Ice Quake isn’t the worst movie I’ve ever seen, but it wasn’t something I’d actively seek out. This was easily my least favorite film out of the group. Unless you have a precocious child who’s curious about the darker things in life, this is a film that can be safely overlooked. Ice Quake has minimal Bonus features including a behind the scenes look at the film and a trailer.
Film Score: 1/5 Disc Score: 1.5/5
You’ve probably heard some of the urban legends about camel spiders. Maybe someone’s told you they scream when they maliciously run towards you, or even that a single bite is instantly lethal. Camel spiders are indeed real, scary looking creatures, but when it comes down to it, a lot of what we’ve heard is pure tomfoolery. Of course, that doesn’t mean creature feature Genius Roger Corman can’t envelope viewers into this absurd folklore.
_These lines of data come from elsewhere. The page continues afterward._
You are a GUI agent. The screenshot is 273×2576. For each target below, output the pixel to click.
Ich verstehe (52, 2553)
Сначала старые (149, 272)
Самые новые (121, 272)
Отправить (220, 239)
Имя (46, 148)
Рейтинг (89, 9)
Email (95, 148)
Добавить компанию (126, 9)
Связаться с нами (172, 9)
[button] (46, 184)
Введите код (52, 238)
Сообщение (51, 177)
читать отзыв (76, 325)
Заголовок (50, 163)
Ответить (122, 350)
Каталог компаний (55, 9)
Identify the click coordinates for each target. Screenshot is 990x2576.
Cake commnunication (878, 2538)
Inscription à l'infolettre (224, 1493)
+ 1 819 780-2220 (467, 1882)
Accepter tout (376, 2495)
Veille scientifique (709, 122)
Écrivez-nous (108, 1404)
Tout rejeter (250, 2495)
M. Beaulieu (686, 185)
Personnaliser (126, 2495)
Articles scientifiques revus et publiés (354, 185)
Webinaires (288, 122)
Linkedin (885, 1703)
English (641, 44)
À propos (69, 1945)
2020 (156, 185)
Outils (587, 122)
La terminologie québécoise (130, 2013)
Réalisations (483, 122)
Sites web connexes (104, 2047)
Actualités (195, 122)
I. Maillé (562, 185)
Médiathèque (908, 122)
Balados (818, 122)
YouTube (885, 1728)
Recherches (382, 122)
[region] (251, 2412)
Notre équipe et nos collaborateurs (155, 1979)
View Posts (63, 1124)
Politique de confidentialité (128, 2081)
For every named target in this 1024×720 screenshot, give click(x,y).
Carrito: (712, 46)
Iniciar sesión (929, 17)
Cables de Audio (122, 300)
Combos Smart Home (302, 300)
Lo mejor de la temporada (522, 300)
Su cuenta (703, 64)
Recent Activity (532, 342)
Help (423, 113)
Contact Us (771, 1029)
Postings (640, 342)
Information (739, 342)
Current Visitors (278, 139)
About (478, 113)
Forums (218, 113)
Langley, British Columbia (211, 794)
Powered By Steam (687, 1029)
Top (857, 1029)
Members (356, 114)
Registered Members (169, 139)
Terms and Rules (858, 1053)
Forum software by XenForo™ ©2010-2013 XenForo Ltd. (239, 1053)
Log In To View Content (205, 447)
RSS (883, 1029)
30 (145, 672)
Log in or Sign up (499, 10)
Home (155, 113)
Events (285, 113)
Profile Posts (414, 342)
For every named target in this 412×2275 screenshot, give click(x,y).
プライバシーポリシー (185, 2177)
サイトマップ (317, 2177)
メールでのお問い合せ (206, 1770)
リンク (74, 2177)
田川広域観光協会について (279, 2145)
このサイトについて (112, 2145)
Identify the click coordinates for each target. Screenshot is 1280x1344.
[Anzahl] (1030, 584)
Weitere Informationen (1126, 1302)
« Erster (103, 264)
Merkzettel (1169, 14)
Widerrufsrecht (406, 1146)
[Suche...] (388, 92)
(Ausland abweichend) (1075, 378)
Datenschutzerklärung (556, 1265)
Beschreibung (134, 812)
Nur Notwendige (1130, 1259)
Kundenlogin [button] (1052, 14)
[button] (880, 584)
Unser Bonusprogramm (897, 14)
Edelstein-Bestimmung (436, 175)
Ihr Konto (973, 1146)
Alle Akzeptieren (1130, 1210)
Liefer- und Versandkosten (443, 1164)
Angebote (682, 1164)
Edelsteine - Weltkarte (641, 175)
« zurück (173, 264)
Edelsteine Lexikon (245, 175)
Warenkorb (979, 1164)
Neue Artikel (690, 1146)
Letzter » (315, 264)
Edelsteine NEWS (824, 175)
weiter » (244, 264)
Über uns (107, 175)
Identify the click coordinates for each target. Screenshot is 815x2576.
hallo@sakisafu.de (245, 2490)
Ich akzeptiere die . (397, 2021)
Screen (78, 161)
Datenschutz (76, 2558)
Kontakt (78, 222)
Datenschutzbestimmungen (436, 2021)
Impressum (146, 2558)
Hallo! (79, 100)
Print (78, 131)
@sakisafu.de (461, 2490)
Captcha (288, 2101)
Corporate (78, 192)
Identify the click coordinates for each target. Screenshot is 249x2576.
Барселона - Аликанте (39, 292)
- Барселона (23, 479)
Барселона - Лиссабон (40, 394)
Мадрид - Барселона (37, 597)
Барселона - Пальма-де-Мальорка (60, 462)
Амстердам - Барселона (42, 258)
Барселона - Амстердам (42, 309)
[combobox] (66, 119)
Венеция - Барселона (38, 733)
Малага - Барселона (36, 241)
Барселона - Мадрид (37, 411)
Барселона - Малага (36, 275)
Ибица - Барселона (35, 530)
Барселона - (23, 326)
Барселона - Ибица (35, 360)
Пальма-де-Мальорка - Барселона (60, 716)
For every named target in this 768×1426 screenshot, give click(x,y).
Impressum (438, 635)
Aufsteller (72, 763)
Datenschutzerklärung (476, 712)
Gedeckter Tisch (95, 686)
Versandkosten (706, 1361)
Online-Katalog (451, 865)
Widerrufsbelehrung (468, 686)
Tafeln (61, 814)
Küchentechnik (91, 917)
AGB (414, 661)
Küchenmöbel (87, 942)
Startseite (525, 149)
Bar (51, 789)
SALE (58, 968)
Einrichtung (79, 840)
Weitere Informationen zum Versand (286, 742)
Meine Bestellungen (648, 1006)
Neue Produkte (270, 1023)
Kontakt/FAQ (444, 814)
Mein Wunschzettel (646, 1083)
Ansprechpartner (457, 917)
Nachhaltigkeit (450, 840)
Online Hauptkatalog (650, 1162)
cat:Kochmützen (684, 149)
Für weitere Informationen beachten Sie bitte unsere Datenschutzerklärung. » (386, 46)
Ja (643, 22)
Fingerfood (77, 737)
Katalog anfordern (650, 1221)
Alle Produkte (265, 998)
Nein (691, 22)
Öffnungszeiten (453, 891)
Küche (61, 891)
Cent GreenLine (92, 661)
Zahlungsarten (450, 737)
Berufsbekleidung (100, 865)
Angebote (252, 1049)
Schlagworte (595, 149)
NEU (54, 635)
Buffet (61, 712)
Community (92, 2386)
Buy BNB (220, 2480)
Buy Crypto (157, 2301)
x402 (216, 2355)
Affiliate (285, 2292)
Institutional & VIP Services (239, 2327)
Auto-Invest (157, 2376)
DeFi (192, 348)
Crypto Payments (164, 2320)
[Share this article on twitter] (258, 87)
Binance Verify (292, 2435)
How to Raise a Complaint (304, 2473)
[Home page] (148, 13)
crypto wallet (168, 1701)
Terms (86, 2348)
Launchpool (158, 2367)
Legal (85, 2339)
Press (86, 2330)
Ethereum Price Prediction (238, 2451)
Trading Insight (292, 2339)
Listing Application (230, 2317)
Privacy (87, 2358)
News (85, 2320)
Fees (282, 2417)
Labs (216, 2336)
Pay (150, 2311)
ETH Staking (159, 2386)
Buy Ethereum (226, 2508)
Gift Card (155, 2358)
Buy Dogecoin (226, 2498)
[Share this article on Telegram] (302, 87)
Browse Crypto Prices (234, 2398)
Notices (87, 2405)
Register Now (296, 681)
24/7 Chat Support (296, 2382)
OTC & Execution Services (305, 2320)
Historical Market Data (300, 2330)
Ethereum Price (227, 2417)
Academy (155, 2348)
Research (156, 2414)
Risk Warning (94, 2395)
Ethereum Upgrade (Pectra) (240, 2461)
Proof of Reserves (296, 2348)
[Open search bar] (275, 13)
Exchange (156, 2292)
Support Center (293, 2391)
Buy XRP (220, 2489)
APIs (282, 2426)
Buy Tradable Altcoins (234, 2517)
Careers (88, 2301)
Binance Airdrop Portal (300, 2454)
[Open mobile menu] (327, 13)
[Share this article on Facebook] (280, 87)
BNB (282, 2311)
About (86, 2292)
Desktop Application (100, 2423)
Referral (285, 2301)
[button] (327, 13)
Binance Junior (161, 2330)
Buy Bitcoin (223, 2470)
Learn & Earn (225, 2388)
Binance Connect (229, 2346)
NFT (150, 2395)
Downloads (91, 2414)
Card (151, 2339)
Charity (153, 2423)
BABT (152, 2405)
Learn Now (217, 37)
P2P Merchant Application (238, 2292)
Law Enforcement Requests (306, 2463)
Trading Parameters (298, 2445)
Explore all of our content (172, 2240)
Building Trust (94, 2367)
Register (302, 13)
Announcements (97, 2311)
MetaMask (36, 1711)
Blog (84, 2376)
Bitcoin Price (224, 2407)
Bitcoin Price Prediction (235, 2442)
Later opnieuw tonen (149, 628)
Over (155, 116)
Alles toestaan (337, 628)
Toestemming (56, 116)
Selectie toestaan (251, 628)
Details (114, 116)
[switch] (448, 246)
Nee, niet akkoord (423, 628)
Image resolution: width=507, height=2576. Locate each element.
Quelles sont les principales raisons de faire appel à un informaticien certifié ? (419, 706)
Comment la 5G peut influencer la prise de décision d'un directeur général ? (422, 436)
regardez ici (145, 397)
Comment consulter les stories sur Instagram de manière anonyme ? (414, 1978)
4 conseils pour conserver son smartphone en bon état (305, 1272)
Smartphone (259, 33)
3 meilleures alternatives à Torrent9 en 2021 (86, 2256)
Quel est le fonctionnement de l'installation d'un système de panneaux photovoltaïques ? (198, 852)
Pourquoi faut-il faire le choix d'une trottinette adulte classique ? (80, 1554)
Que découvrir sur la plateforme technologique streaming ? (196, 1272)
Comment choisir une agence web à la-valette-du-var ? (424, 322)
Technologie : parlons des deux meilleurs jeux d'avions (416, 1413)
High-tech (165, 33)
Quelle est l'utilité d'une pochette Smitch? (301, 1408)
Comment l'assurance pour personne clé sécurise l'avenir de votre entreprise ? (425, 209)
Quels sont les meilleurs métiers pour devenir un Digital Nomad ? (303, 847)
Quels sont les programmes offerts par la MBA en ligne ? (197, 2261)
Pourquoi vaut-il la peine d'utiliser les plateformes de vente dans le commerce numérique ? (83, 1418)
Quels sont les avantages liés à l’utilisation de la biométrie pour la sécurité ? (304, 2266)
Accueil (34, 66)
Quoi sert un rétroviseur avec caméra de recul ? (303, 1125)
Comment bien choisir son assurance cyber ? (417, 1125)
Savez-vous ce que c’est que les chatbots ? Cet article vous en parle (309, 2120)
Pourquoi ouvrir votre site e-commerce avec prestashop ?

The Camel Spiders story isn’t too imaginative: Captain Sturges (Brian Krause) unwittingly brings a few of these beasts back from the Middle East. When they are freed in a unfortunate collision, these creatures are free to wreak havoc on the unsuspecting public. When we watch a Corman film like Camel Spiders, though, we aren’t in it for the plot, we watch these movies for the unique creatures and amusing kills. Camel Spiders may not have the best nor the most interesting scenes, but it will tide you over until the next creature feature.
The camel spiders are completely CGI and are inconsistent, which is utterly disappointing. We may be used to the CG monsters like Dinoshark or Supergator, because there just aren’t too many ways to get a monster like that on screen. However, when it’s possible to use a real creature, anything loaded onto a green screen isn’t going to cut it. I wish an actual bug would have made it into a few scenes; nature is much scarier than anything computer generated, hands down.
Roger Corman has his hand in quite a few exceptional movies, unfortunately, Camel Spiders will join the ranks of his easily forgettable films. Of the three, this movie had the best kills and the most interesting foe. When compared to the feeling evoked in Metal Shifters though, Camel Spiders leaves you wanting more. The Camel Spiders Blu-ray doesn’t contain any special features.